A continuación también le indicó que "vamos a pedir hora en el notario porque Jaume me ha dicho que compremos los terrenos de Secar de la Real porque esto nos lo va a recalificar".

Los investigadores tienen muy claro que se trataba de una información privilegiada que transmitía el entonces president al poderoso empresario, pues conocía que en la zona de Secar de la Real era donde se iba a construir el futuro hospital de Son Espases.

El empresario cumplió a rajatabla los consejos del president del Govern y adquirió un solar en esta barriada de Palma. Elaboró un proyecto para construir una residencia geriátrica, que nunca llegó a realizarse, puesto que la recalificación de los terrenos próximos al hospital, precisamente para evitar la especulación urbanística, nunca se llegó a aprobar.
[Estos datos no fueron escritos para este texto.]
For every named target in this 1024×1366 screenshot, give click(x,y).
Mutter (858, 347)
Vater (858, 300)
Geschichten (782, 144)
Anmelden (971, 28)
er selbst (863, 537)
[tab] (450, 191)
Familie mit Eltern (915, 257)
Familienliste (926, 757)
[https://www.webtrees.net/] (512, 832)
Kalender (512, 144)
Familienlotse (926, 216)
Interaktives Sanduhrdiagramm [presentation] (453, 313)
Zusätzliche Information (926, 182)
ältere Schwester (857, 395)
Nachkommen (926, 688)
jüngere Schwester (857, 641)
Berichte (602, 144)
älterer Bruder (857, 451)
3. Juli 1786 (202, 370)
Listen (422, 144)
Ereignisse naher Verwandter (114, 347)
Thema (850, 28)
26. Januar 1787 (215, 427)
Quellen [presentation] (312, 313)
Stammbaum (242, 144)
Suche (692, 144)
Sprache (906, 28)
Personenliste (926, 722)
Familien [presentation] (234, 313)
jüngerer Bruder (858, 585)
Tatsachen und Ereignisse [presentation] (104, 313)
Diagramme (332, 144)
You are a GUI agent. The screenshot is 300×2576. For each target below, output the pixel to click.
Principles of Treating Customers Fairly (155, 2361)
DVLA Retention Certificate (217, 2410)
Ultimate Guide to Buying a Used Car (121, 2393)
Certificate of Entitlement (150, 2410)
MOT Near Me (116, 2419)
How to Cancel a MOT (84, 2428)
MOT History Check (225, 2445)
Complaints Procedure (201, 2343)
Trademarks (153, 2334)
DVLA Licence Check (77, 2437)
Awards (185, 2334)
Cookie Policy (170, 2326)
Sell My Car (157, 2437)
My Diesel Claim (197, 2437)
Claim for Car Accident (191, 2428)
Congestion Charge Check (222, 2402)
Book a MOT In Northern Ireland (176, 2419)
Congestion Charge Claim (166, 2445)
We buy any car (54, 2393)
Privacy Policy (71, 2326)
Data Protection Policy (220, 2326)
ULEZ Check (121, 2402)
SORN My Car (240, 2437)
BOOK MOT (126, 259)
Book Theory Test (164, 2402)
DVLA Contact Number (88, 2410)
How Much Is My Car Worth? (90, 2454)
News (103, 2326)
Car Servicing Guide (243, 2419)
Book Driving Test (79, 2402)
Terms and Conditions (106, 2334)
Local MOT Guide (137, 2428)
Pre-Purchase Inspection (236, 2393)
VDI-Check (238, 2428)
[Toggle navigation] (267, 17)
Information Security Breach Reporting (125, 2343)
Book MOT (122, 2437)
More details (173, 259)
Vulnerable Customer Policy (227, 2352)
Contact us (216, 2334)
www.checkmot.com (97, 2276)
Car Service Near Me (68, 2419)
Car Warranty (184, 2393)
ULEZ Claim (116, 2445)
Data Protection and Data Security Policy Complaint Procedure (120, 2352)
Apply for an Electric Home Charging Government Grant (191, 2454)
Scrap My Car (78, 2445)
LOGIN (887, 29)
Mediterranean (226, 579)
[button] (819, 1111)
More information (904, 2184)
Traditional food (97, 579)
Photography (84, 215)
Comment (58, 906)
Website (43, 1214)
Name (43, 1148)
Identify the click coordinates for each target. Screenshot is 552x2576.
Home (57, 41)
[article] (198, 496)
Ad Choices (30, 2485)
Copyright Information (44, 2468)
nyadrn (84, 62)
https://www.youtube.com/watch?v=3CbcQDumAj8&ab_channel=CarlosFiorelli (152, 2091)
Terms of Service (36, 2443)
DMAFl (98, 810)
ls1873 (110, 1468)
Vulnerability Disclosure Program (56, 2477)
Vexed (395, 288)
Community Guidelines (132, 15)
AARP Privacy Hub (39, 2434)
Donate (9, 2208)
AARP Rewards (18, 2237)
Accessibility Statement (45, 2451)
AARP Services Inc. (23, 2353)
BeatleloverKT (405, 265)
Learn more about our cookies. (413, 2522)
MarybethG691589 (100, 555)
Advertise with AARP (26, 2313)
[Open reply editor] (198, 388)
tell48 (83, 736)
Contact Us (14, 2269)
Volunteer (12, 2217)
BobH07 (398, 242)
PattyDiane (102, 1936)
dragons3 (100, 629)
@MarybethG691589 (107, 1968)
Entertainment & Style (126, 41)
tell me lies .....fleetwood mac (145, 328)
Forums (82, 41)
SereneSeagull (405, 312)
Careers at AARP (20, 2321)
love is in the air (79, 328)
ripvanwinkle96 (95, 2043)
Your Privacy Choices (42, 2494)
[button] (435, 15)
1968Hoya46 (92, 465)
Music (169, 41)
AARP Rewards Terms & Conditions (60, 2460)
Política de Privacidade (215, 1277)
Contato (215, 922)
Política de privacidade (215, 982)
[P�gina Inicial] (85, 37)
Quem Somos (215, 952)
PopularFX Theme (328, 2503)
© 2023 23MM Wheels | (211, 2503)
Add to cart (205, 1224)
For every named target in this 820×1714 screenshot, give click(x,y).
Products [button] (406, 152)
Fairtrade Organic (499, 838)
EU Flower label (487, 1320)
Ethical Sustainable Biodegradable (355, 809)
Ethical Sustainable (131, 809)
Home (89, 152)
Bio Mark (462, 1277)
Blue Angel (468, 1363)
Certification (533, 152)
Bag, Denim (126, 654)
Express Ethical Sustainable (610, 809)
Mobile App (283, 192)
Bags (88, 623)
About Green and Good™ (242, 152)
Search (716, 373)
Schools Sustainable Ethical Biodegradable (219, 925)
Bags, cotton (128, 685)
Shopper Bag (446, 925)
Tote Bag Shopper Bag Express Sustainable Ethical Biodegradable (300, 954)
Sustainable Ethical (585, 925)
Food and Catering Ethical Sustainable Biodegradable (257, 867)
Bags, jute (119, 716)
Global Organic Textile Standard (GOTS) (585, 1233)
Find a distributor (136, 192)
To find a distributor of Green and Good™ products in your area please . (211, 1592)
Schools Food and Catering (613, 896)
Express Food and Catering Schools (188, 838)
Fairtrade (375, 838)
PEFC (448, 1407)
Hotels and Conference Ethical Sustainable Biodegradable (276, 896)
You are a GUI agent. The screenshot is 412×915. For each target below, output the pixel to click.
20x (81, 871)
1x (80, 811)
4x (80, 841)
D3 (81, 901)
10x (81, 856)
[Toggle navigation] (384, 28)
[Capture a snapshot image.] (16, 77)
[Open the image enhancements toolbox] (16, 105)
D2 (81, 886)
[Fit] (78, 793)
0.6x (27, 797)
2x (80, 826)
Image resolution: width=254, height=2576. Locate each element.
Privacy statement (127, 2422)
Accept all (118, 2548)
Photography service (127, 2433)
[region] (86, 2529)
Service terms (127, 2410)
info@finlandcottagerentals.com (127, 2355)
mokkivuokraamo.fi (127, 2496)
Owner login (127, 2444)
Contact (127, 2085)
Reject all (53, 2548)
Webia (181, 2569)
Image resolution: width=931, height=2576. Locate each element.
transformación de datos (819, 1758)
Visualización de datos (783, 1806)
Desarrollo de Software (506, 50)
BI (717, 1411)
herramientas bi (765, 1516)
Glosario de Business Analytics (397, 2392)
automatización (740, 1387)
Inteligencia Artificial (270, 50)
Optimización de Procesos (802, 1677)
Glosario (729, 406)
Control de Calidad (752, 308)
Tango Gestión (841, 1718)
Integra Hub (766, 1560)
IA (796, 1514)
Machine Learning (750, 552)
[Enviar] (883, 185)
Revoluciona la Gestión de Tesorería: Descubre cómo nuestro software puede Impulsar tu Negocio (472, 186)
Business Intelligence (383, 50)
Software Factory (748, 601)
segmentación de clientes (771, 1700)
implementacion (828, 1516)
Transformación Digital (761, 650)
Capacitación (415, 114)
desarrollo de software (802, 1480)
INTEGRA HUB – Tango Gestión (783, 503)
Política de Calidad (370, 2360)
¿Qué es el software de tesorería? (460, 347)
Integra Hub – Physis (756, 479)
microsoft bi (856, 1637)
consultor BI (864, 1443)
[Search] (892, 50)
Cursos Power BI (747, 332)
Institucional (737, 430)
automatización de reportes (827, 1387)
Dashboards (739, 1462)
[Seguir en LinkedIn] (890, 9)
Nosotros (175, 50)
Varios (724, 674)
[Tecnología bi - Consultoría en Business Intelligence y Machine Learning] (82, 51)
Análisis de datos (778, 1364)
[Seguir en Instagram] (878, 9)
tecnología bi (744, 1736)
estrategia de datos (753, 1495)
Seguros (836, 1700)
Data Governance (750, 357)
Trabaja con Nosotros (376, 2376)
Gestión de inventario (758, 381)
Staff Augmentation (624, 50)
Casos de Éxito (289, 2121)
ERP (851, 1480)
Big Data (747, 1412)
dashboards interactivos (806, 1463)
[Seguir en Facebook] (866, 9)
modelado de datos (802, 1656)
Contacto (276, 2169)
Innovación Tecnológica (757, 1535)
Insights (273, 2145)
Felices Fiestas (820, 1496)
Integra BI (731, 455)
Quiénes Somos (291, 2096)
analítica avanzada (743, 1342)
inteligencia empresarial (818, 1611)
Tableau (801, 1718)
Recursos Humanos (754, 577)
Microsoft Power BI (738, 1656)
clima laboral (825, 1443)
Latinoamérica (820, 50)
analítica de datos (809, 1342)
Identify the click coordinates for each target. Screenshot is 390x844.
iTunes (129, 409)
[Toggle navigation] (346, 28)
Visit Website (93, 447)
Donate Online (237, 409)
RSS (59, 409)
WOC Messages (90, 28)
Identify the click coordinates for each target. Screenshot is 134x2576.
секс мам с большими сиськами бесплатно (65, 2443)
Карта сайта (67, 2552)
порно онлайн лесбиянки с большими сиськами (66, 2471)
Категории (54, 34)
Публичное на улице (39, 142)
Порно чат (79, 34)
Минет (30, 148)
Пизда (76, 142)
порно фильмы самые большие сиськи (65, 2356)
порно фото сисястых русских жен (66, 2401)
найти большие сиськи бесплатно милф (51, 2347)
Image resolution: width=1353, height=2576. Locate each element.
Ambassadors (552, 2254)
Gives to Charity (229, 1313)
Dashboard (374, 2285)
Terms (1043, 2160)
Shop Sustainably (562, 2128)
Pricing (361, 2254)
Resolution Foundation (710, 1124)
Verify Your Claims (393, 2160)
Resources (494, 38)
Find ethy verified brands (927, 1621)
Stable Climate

El empresario pagó 13,5 millones de euros por la finca de Son Cabrer, una operación que se documentó antes de que el Govern anunciara que el futuro hospital de Son Espases se iba a construir en un solar de Secar de la Real. La finca tenía una extensión de 150.000 metros.

En el Parlamento

Cursach tuvo que comparecer en el Parlament y se enfrentó a la comisión que investigaba la operación de Son Espases. Negó que hubiera comprado dicho solar rústico al recibir un "soplo" del entonces president del Govern, que cabe recordar que está imputado en una investigación por el presunto amaño del concurso de Son Espases. El empresario aseguró que adquirió esta finca porque estaba convencido de que la ciudad de Palma iba a crecer por esa zona, pero lamentó que las autoridades no le hayan permitido realizar ningún proyecto. Reconoció que si fuera en estos momentos no habría realizado la adquisición de este terreno, debido a que no le han dado permiso para construir ninguno de los proyectos sanitarios que ha presentado. "No la compré para sembrar patatas, la compré porque pensé que Palma iba a crecer por ahí", explicó a los parlamentarios.